Getting documentation

Living abroad may require applying for a special visa or citizenship. Certain countries may have strict requirements when it comes to immigration, which you may want to look into. There are sites that can help you with the visa application process such as for expats moving to Australia. In some cases, you may even have to apply for a new driving license if you plan on driving abroad.

Finding accommodation

Some people may already have family to live with or accommodation provided by an employer/university. However, if this isn’t a case, you’ll have to do some househunting yourself. It’s possible to use real estate listing sites to search for properties – you may even be able to book viewings via video-communication rather than having to fly out. That said, you may still want to see the accommodation in person before committing to living there – especially if you’re buying a home abroad. This could mean moving over there early so that you can do viewings in person.

Keeping up an income

Unless you’ve got huge amounts of savings to live off, you’ll need some form of income to pay the bills. This could mean getting a job abroad. You may want to secure a job before making your move – many employers will be willing to interviews over the phone or via Skype. Alternatively, you may be able to find a source of self-employment. If you’re sending money back home, take into account transfer fees and the difference in currency values. You may also have to consider tax laws and whether you should pay tax to your home country or the country you’re now living in.

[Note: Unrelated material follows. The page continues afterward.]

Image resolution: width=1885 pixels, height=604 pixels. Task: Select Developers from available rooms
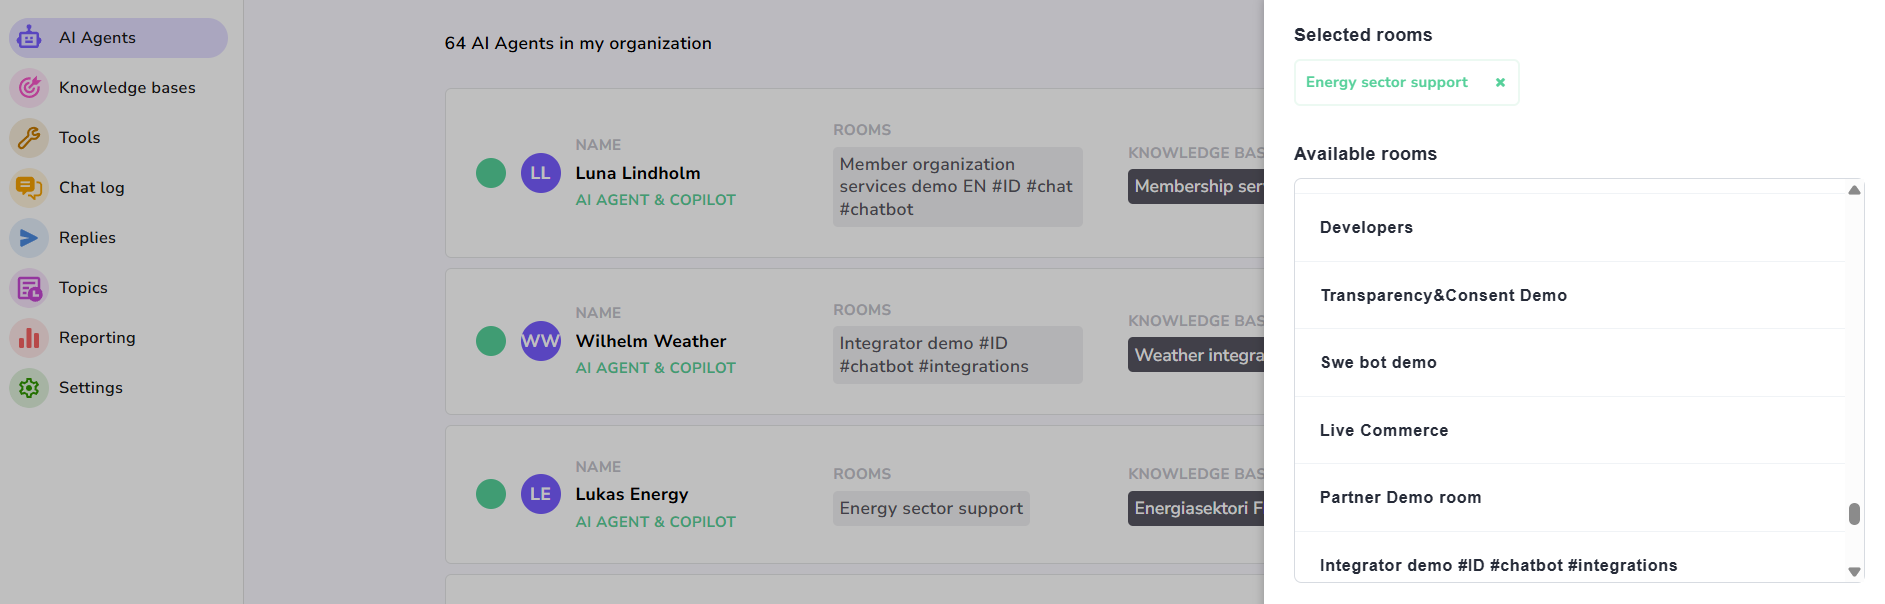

Transporting your belongings

For temporary stints living abroad, you may be able to leave your personal belongings behind. However, if you plan on staying in another country for over a year, you may want to consider transporting some of your personal belongings over. Shipping them over is the cheapest way to do this, but it can take a period of several weeks for your items to arrive. Flying your belonging over is faster but more expensive. If you’re simply crossing a border, you may be able to get away with transporting your belongings by lorry, but this could be expensive in some cases. Companies such as can help you to find the most affordable and practical method of transporting your possessions.

Coping with homesickness

You’ll inevitably miss friends and family when moving abroad, not to mention certain places and customs that you were used to. Being able to deal with the homesickness is important. When it comes to friends and family, you can use the web to stay connected – social media is great for this, whilst video-communication can allow you to have face-to-face conversations. You may also want to link up with fellow expats in your new country. Whilst you should make efforts to mix with the locals, having a few friends who are going through the same experience as you will make you feel less lonely, plus you can give each other advice and console one another.